Texto apresentado:
+++

Em decorrência dos diversos enfoques sob os quais podem ser interpretadas a natureza jurídica das sanções diárias, assim como das circunstâncias políticas, sociais e econômicas que influenciam ou contaminam intensa e assistematicamente o ordenamento jurídico nacional, corrompendo o instituto e mesmo a sua própria credibilidade; afora questões de âmbito prático-financeiro, percebemos, como corolário, uma doutrina e uma jurisprudência vacilantes.

A execução nos Juizados Especiais Cíveis, fora o comentário antes delineado (cf. nota 1), promove mais uma majoração à aplicação das multas astreintes: sua utilização nas obrigações de dar. A Lei nº 9.099, de 26.9.95, que disciplinou os Juizados Especiais Cíveis, destinados a conciliar, processar, julgar e executar as causas cíveis de menor complexidade, sob os critérios da informalidade e celeridade, inspirando-se nos arts. 644 e 645 do CPC, ampliou, portanto, a aplicação do regime das astreintes. Estendeu-as às obrigações de dar e entregar, in litteris:

"Art. 52. A execução da sentença processar-se-á no próprio Juizado, aplicando-se, no que couber, o disposto no Código de Processo Civil, com as seguintes alterações:

Omissis (...)

V - nos casos de obrigação de entregar, de fazer, ou de não-fazer, o Juiz, na sentença ou na fase de execução, cominará multa diária, arbitrada de acordo com as condições econômicas do devedor, para a hipótese de inadimplemento. Não cumprida a obrigação, o credor poderá requerer a elevação da multa ou a transformação da condenação em perdas e danos, que o Juiz de imediato arbitrará, seguindo-se a execução por quantia certa, incluída a multa vencida de obrigação de dar, quando evidenciada a malícia do devedor na execução do julgado;

VI - na obrigação de fazer, o Juiz pode determinar o cumprimento por outrem, fixado o valor que o devedor deve depositar para as despesas, sob pena de multa diária."

+++

Material fornecido:
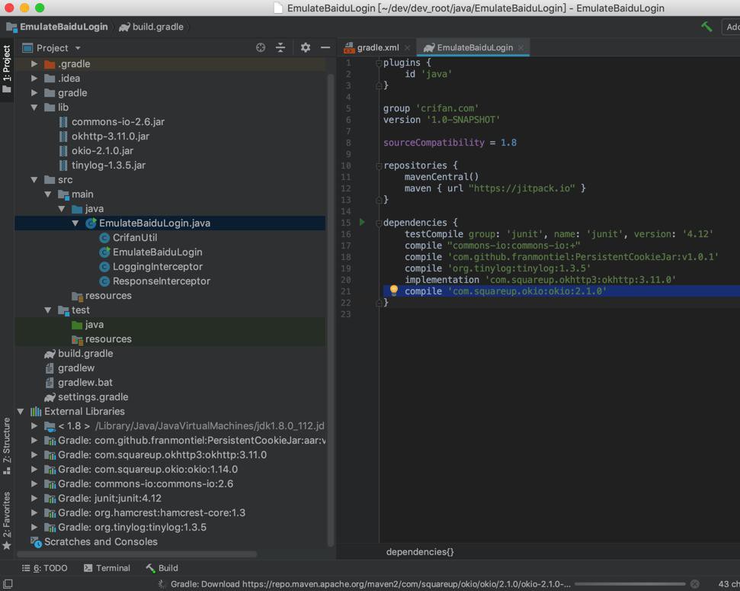
Task: Click the green run arrow beside dependencies
Action: pyautogui.click(x=362, y=223)
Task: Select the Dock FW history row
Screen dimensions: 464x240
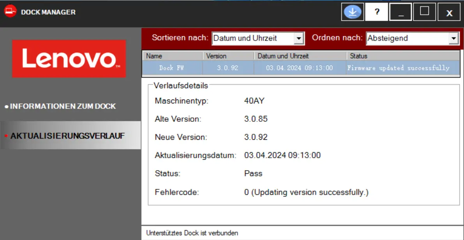Action: [x=171, y=68]
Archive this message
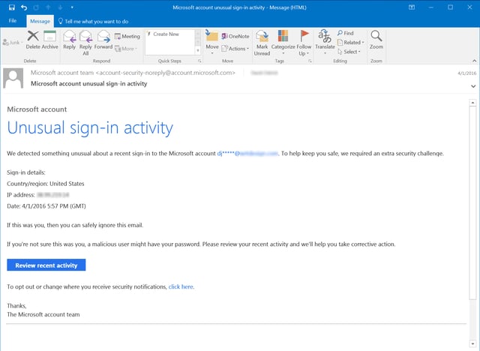This screenshot has width=480, height=351. (50, 39)

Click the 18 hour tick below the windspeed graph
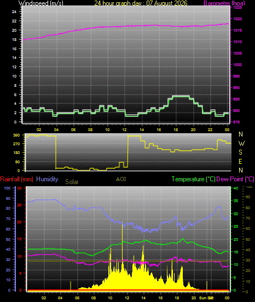pyautogui.click(x=176, y=129)
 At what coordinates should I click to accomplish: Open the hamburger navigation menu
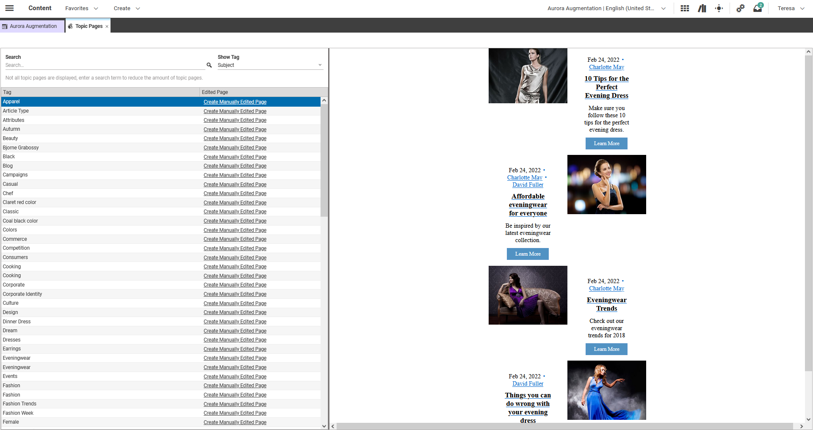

+++

Objetivo A:
Copie do texto apresentado o trecho que vai de "Em decorrência dos" até "uma jurisprudência vacilantes.".
Objetivo B:
Segundo o texto apresentado, qual lei disciplinou os Juizados Especiais Cíveis?

Resposta correta A:
Em decorrência dos diversos enfoques sob os quais podem ser interpretadas a natureza jurídica das sanções diárias, assim como das circunstâncias políticas, sociais e econômicas que influenciam ou contaminam intensa e assistematicamente o ordenamento jurídico nacional, corrompendo o instituto e mesmo a sua própria credibilidade; afora questões de âmbito prático-financeiro, percebemos, como corolário, uma doutrina e uma jurisprudência vacilantes.

Resposta correta B:
A Lei nº 9.099, de 26.9.95.